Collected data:
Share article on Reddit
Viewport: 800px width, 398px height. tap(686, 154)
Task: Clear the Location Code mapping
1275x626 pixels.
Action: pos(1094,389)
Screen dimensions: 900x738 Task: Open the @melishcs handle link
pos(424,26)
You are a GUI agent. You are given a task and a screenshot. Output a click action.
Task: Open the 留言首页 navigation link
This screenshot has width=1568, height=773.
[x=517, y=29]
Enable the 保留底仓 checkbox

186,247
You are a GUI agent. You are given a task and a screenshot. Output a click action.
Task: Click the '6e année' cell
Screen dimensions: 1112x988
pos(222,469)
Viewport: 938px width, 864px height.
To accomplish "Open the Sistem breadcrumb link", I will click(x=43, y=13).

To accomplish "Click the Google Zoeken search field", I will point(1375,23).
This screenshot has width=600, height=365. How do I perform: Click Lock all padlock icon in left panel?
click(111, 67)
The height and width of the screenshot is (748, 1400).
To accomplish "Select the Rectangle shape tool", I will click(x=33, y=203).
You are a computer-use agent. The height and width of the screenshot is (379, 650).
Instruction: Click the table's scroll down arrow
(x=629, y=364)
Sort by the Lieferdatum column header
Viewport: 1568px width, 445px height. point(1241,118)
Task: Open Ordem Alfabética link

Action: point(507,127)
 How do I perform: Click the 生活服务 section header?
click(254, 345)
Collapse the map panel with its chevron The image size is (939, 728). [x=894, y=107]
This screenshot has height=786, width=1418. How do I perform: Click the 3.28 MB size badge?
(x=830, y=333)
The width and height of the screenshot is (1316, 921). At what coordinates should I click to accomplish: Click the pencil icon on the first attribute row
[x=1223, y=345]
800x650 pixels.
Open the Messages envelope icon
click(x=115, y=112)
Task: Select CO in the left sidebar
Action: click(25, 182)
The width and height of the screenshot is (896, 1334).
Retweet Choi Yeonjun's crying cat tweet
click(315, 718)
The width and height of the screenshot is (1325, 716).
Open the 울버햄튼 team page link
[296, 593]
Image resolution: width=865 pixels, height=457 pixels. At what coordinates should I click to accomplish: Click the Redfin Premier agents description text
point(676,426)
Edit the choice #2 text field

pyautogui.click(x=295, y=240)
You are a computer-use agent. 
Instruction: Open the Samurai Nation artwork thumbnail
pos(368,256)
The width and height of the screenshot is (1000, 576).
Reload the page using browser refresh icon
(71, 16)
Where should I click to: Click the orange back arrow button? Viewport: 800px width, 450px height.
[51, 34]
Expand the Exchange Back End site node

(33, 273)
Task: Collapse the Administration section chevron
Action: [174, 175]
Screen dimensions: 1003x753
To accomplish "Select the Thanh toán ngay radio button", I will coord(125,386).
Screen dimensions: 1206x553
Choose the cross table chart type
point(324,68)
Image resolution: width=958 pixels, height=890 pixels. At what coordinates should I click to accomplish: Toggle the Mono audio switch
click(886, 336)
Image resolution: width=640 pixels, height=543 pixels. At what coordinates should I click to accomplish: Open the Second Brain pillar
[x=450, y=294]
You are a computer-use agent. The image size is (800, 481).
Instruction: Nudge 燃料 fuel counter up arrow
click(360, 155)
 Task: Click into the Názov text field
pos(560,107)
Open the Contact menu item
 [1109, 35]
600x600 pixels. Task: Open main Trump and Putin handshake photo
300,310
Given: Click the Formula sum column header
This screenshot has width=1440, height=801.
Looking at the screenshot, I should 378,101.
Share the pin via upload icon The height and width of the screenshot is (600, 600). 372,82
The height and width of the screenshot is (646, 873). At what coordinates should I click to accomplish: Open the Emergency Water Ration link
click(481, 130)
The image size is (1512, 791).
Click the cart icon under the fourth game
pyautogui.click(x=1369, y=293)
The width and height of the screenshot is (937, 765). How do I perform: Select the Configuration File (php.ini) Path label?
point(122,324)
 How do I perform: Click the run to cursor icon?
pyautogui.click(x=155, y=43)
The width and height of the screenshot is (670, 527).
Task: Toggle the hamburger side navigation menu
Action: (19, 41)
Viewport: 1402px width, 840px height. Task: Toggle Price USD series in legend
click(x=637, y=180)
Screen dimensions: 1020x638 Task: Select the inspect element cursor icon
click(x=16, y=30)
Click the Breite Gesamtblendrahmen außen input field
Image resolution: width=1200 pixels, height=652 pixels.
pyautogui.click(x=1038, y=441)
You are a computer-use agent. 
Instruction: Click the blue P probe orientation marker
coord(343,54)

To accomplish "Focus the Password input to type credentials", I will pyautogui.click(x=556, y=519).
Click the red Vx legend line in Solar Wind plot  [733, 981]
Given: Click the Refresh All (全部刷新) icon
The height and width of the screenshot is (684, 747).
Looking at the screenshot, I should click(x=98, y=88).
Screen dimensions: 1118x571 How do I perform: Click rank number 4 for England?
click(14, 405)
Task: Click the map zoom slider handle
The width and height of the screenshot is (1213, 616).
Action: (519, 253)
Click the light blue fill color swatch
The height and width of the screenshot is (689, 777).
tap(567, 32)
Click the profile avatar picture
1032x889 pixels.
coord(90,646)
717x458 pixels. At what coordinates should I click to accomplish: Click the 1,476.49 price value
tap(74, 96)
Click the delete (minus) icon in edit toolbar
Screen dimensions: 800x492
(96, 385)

HOW TO COMPLETE THIS TASK:
Repeat every line of the records, exactly as given.

TASK OUTPUT:
Share article on Reddit
Viewport: 800px width, 398px height. tap(686, 154)
Task: Clear the Location Code mapping
1275x626 pixels.
Action: pos(1094,389)
Screen dimensions: 900x738 Task: Open the @melishcs handle link
pos(424,26)
You are a GUI agent. You are given a task and a screenshot. Output a click action.
Task: Open the 留言首页 navigation link
This screenshot has width=1568, height=773.
[x=517, y=29]
Enable the 保留底仓 checkbox

186,247
You are a GUI agent. You are given a task and a screenshot. Output a click action.
Task: Click the '6e année' cell
Screen dimensions: 1112x988
pos(222,469)
Viewport: 938px width, 864px height.
To accomplish "Open the Sistem breadcrumb link", I will click(x=43, y=13).

To accomplish "Click the Google Zoeken search field", I will point(1375,23).
This screenshot has width=600, height=365. How do I perform: Click Lock all padlock icon in left panel?
click(111, 67)
The height and width of the screenshot is (748, 1400).
To accomplish "Select the Rectangle shape tool", I will click(x=33, y=203).
You are a computer-use agent. The height and width of the screenshot is (379, 650).
Instruction: Click the table's scroll down arrow
(x=629, y=364)
Sort by the Lieferdatum column header
Viewport: 1568px width, 445px height. point(1241,118)
Task: Open Ordem Alfabética link

Action: point(507,127)
 How do I perform: Click the 生活服务 section header?
click(254, 345)
Collapse the map panel with its chevron The image size is (939, 728). [x=894, y=107]
This screenshot has height=786, width=1418. How do I perform: Click the 3.28 MB size badge?
(x=830, y=333)
The width and height of the screenshot is (1316, 921). At what coordinates should I click to accomplish: Click the pencil icon on the first attribute row
[x=1223, y=345]
800x650 pixels.
Open the Messages envelope icon
click(x=115, y=112)
Task: Select CO in the left sidebar
Action: click(25, 182)
The width and height of the screenshot is (896, 1334).
Retweet Choi Yeonjun's crying cat tweet
click(315, 718)
The width and height of the screenshot is (1325, 716).
Open the 울버햄튼 team page link
[296, 593]
Image resolution: width=865 pixels, height=457 pixels. At what coordinates should I click to accomplish: Click the Redfin Premier agents description text
point(676,426)
Edit the choice #2 text field

pyautogui.click(x=295, y=240)
You are a computer-use agent. 
Instruction: Open the Samurai Nation artwork thumbnail
pos(368,256)
The width and height of the screenshot is (1000, 576).
Reload the page using browser refresh icon
(71, 16)
Where should I click to: Click the orange back arrow button? Viewport: 800px width, 450px height.
[51, 34]
Expand the Exchange Back End site node

(33, 273)
Task: Collapse the Administration section chevron
Action: [174, 175]
Screen dimensions: 1003x753
To accomplish "Select the Thanh toán ngay radio button", I will coord(125,386).
Screen dimensions: 1206x553
Choose the cross table chart type
point(324,68)
Image resolution: width=958 pixels, height=890 pixels. At what coordinates should I click to accomplish: Toggle the Mono audio switch
click(886, 336)
Image resolution: width=640 pixels, height=543 pixels. At what coordinates should I click to accomplish: Open the Second Brain pillar
[x=450, y=294]
You are a computer-use agent. The image size is (800, 481).
Instruction: Nudge 燃料 fuel counter up arrow
click(360, 155)
 Task: Click into the Názov text field
pos(560,107)
Open the Contact menu item
 [1109, 35]
600x600 pixels. Task: Open main Trump and Putin handshake photo
300,310
Given: Click the Formula sum column header
This screenshot has width=1440, height=801.
Looking at the screenshot, I should 378,101.
Share the pin via upload icon The height and width of the screenshot is (600, 600). 372,82
The height and width of the screenshot is (646, 873). At what coordinates should I click to accomplish: Open the Emergency Water Ration link
click(481, 130)
The image size is (1512, 791).
Click the cart icon under the fourth game
pyautogui.click(x=1369, y=293)
The width and height of the screenshot is (937, 765). How do I perform: Select the Configuration File (php.ini) Path label?
point(122,324)
 How do I perform: Click the run to cursor icon?
pyautogui.click(x=155, y=43)
The width and height of the screenshot is (670, 527).
Task: Toggle the hamburger side navigation menu
Action: (19, 41)
Viewport: 1402px width, 840px height. Task: Toggle Price USD series in legend
click(x=637, y=180)
Screen dimensions: 1020x638 Task: Select the inspect element cursor icon
click(x=16, y=30)
Click the Breite Gesamtblendrahmen außen input field
Image resolution: width=1200 pixels, height=652 pixels.
pyautogui.click(x=1038, y=441)
You are a computer-use agent. 
Instruction: Click the blue P probe orientation marker
coord(343,54)

To accomplish "Focus the Password input to type credentials", I will pyautogui.click(x=556, y=519).
Click the red Vx legend line in Solar Wind plot  [733, 981]
Given: Click the Refresh All (全部刷新) icon
The height and width of the screenshot is (684, 747).
Looking at the screenshot, I should click(x=98, y=88).
Screen dimensions: 1118x571 How do I perform: Click rank number 4 for England?
click(14, 405)
Task: Click the map zoom slider handle
The width and height of the screenshot is (1213, 616).
Action: (519, 253)
Click the light blue fill color swatch
The height and width of the screenshot is (689, 777).
tap(567, 32)
Click the profile avatar picture
1032x889 pixels.
coord(90,646)
717x458 pixels. At what coordinates should I click to accomplish: Click the 1,476.49 price value
tap(74, 96)
Click the delete (minus) icon in edit toolbar
Screen dimensions: 800x492
(96, 385)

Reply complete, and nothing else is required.